По мнению нашему, специалисты слишком уж тонки: сразу и не поймешь, дело ли они делают или надувают. При этом, когда специалист совершает какие-либо действия, то думается, что он словно колдун. Станешь наблюдать за ним – ровно ничего не понимаешь; бросишь наблюдать – сделается совестно: что̀ же я-то, в самом деле, такое? ужели я и впрямь лишний человек? Все равно как с математиком: задашь ему задачу – и уходи. Начнет он делать свои выкладки, сидит, думает, пишет, чертит – готово! Молодец математик! решил. Однако ж кто его знает, точно ли он решил? А что̀, ежели он даже не математик, а просто прохвост, притворившийся математиком? Разве таких примеров не бывало? Все эти сомнения возникают вдруг, помимо нашей воли, и так они для нас обидны, так обидны, что даже сказать нельзя…
Разумеется, эта обида сейчас же облекается в соответствующие жалобы.
– Представьте себе, он там какую-то чертовщину плетет, а я, как дурак, должен смотреть на него! – негодует один.
– Да это еще что̀-с! – разжигает другой, – намеднись, сидел я это, сидел – ну, одурь взяла! Подхожу, знаете, к нему: покажите, ради Христа, говорю, что̀ вы тут такое кудесничаете? Что же-с! встал это, бестия, улыбается, подает… Ну, посмотрел, плюнул и отошел.

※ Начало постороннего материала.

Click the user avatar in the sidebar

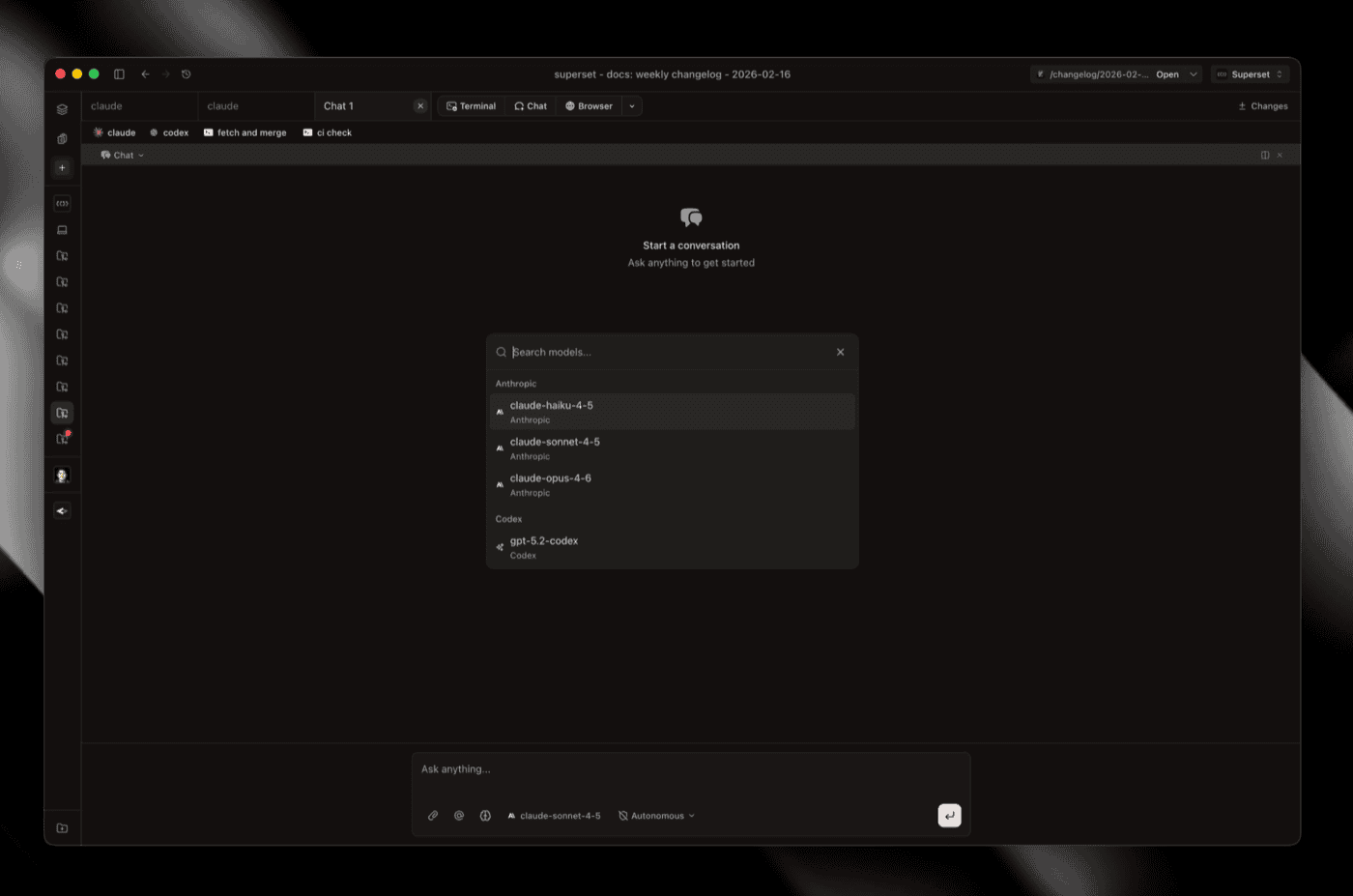[x=62, y=474]
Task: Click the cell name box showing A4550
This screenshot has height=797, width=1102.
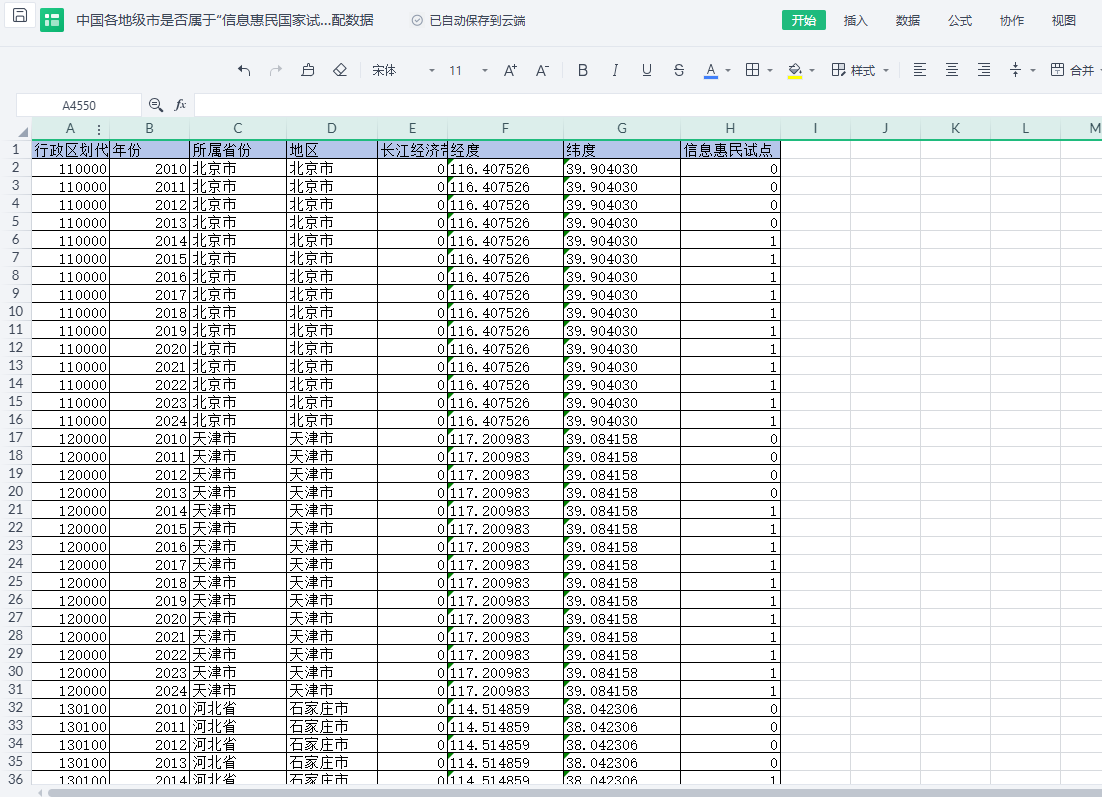Action: [x=79, y=105]
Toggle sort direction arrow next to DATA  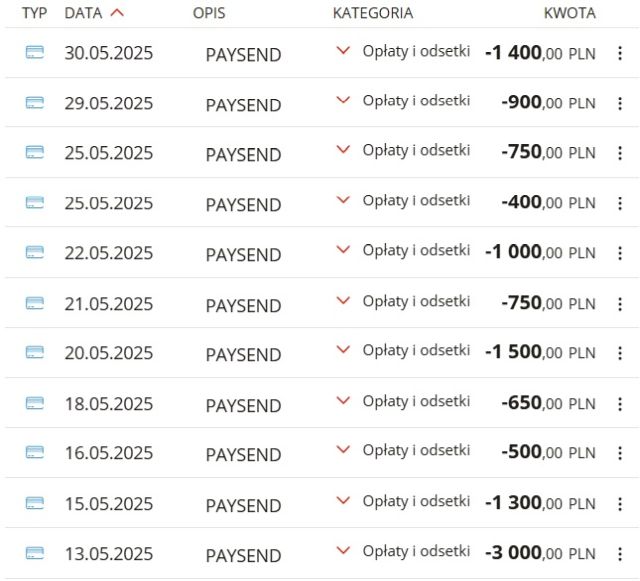pyautogui.click(x=117, y=13)
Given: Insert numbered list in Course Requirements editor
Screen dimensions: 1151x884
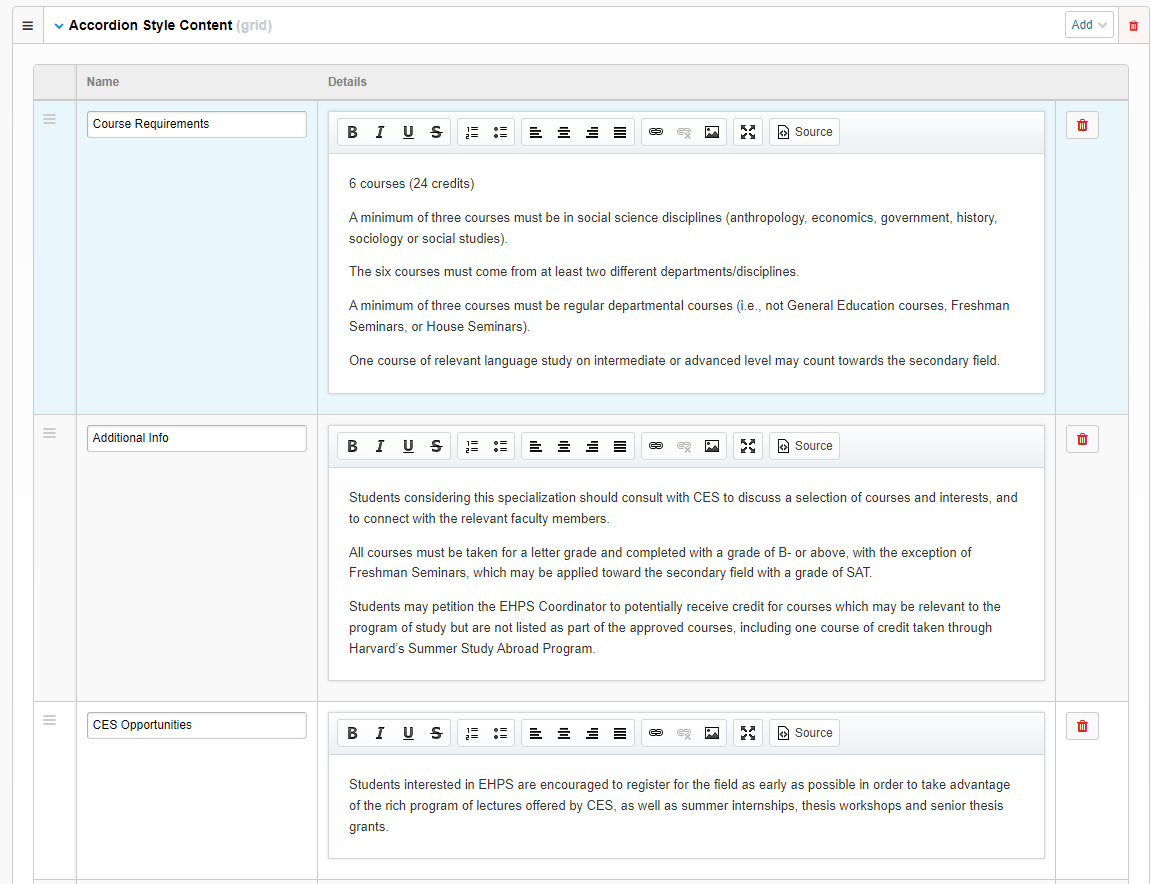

Нет, решаем мы, ну их к богу, этих специалистов! лучше хлеб с водой есть да знать, что это действительно хлеб и вода, нежели смаковать какие-то хитро приготовленные яства, которые, ежели хорошенько их разобрать, окажутся, пожалуй, такою мерзостью, что потом всю жизнь тошнить будет!
Сверх того, нам кажется несколько подозрительным и то обстоятельство, что, с тех пор как завелись на Руси специалисты, какие-то такие длинные счеты появляться стали, что невольно останавливаешься перед ними в священном ужасе. Так, например, благодаря специалистам скоро на Руси совсем жилищ не будет. Старые жилища постепенно придут в ветхость, а новых никто строить не решится. Причина очень простая: сами мы ничего, кроме карточных домиков, строить не умеем, а ежели вздумаем обратиться к специалисту, то гибель наша неизбежна. Специалист докажет, что железная крыша не в пример прочнее деревянной, что паркетные полы красивее простых крашеных, что дубовые рамы благонадежнее еловых или сосновых и т. д. Одно только упустит он из вида: что у вас в кармане всего один грош, да и то ломаный, и упустит это совершенно основательно, потому что, в сущности, следить за положением вашего кармана совсем не его дело. Но и вы, заслушавшись его, тоже упустите это из вида, потому что очень уж он обстоятельно говорит.
– Помилуйте! – говорит он, – ведь дуб – это что̀? ведь он против какой-нибудь ели впятеро да вшестеро выстоит! сосчитайте же теперь, сколько денег-то у нас в кармане останется!
И вот в этой крайности вы непременно скажете себе: что ж, в самом деле! человек я неученый, всю жизнь только водку пил да закусывал – куда мне в такие дела входить! Поручу-ка я мою постройку молодому человеку, который сквозь огнь и медные трубы прошел (это-то и есть специалист); он мне все это обделает, а я только буду жить да поживать! Но проходит месяц, и вам подают счет – эге! Проходит другой месяц – еще счет! Самые изысканные потребности ваши предусмотрены; счастливое сочетание фестончиков с амурчиками и вырезочками изумительно; везде водопроводы, ватерклозеты… четыре ватерклозета для вас, когда вы даже в одном никогда не ощущали потребности! Вы ничего уж не помните; вы позабыли, что на все эти изысканности вами дано заранее безусловное согласие; вы сознаете только, что вы нищий, которого насильственно ведут в замасленном халате, немытого, нечесаного в какой-то палаццо; вы чувствуете, что с вами озноб… И вот вы решаетесь на геройский поступок: на половине вы бросаете начатое дело и кой-как венчаете здание соломенною крышей; вы с омерзением смотрите на малахитовую колонну, которая как-то одиноко (предполагалось прикупить и другую, да денег недостало) приютилась у входа в ватерклозет, и отправляетесь в клуб, чтоб на досуге предать проклятию ученых и специалистов, которые не умеют угадать, что вам надобен хлев, а не палаццо.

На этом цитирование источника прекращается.